**Problem description**
Whenever the string "предложения" turns up in a line of the data below, copy that line.

**Information supplied**
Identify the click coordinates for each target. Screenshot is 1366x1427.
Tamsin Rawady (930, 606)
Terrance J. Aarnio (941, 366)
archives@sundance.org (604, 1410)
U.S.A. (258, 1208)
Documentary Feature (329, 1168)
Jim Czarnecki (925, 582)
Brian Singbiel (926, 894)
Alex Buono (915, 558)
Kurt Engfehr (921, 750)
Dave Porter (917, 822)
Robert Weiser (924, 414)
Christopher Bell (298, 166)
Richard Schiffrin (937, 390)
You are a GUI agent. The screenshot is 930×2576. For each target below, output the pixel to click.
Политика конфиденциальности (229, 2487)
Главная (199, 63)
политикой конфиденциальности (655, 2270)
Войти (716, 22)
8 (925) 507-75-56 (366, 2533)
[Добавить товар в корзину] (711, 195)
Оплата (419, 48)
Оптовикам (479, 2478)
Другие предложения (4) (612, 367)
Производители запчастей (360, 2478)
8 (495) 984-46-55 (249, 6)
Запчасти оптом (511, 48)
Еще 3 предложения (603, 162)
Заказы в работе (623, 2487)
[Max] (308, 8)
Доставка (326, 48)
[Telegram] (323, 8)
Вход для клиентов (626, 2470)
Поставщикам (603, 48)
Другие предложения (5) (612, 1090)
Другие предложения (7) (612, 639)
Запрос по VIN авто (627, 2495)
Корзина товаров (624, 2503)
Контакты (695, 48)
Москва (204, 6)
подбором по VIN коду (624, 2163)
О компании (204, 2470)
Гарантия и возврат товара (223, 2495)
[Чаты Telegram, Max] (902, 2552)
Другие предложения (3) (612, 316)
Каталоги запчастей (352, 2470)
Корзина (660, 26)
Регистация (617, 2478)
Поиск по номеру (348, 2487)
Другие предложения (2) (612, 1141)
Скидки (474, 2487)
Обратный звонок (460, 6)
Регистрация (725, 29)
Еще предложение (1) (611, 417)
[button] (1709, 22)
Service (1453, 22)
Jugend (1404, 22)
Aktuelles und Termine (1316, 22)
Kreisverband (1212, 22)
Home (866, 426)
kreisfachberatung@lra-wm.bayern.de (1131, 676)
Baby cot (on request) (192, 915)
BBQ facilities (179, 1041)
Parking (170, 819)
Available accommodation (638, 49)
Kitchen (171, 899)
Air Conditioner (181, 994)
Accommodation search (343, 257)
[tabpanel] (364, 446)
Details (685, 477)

**Exercise solution**
Другие предложения (4) (612, 367)
Еще 3 предложения (603, 162)
Другие предложения (5) (612, 1090)
Другие предложения (7) (612, 639)
Другие предложения (3) (612, 316)
Другие предложения (2) (612, 1141)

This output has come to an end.